GREAT cinema à la carte
                               



Grand Designs  is worth paying for Netflix as a stand alone.   Two seasons cover 15 of the most mind boggling architectural house projects extant.  Trust me. Whoa! It appears that other episodes  are available  free. And HERE, too!.


2 comments:

Alien said...

I'd judge about 25% of each Grand Designs episode to be worth watching; unfortunately, one has to watch all 100% of each episode to get the random 25% that's worthwhile. 75% is the "feelz" part - interviewing the homeowners, asking how they are dealing with this or that issue, video of the homeowners' kids, dog, parrot and gerbil, etc.

This is the same thing that has made This Old House nearly worthless, and avoiding it was what made Dean Johnson's Hometime worth watching. Building a livable house, especially one with unique contstraints or family requirements, is both an architectural and construction challenge - material choices, assembly of those materials, house positioning, arrangement of spaces (particularly how those spaces can be used, and the flow between them), incorporating unique features, avoiding pitfalls, etc. - and I'm most interested in how design was used to accommodate those challenges, meaning I want the architect to - briefly - 'splain the whys and wherefores. I also want to see how the constructors met those assembly challenges (it's video with audio, so use the full features of the medium), not how much Cletus reveres his f***ing favorite hammer or who must be fellated to obtain permits.

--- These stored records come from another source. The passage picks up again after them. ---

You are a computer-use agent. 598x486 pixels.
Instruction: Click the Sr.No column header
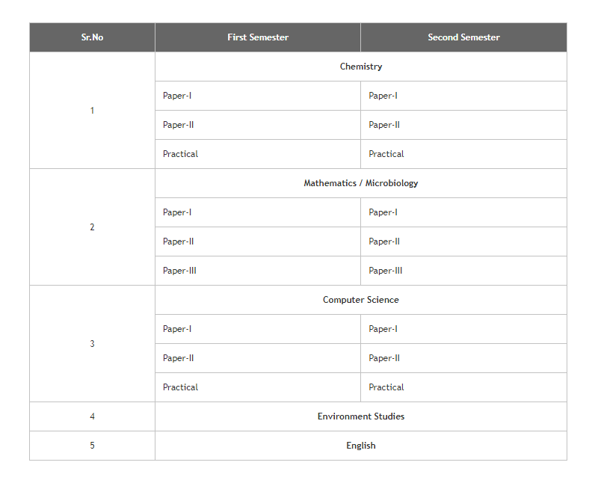(92, 37)
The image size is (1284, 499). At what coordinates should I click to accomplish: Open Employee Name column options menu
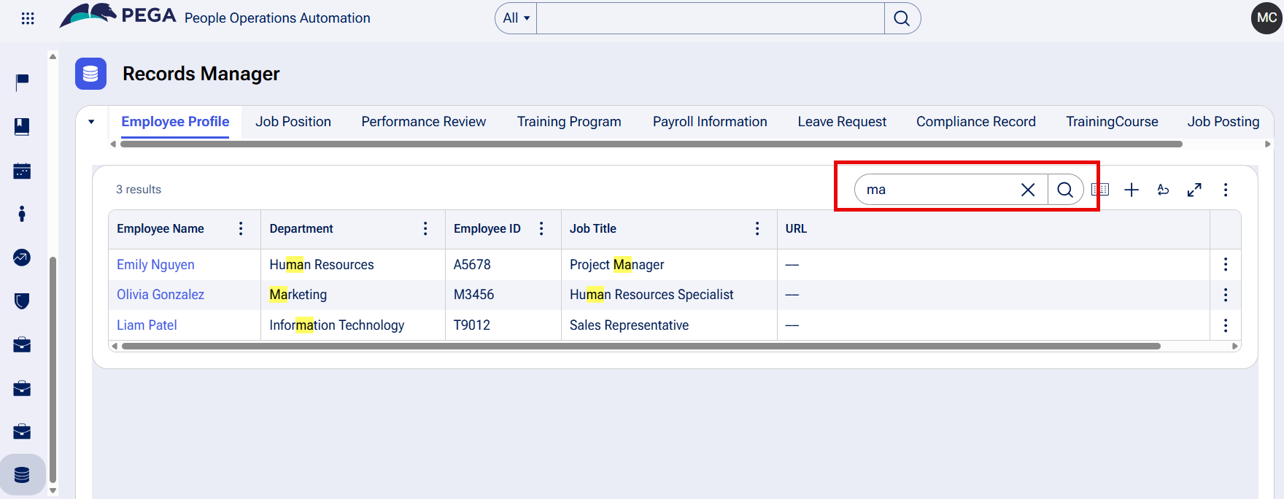pyautogui.click(x=241, y=228)
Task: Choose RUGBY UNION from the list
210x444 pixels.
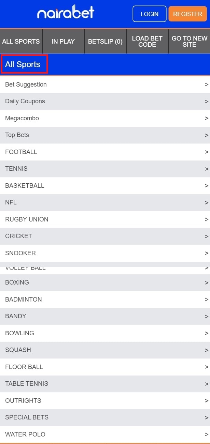Action: [27, 219]
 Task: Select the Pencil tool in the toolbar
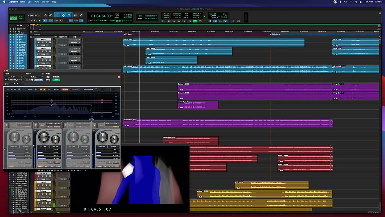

When This Old House actually shows how Tommy and Norm accomplish stuff - technique and materials - the architect designed it's great; when whats-his-name-the-host takes the viewer on a 10-minute tour of wallpaper selection it's a waste of air time. But I expect that from PBS. Grand Designs falls into the same lefty trap.

oy vey ole' said...

The tower includes a "his and his shower." I think I'll pass.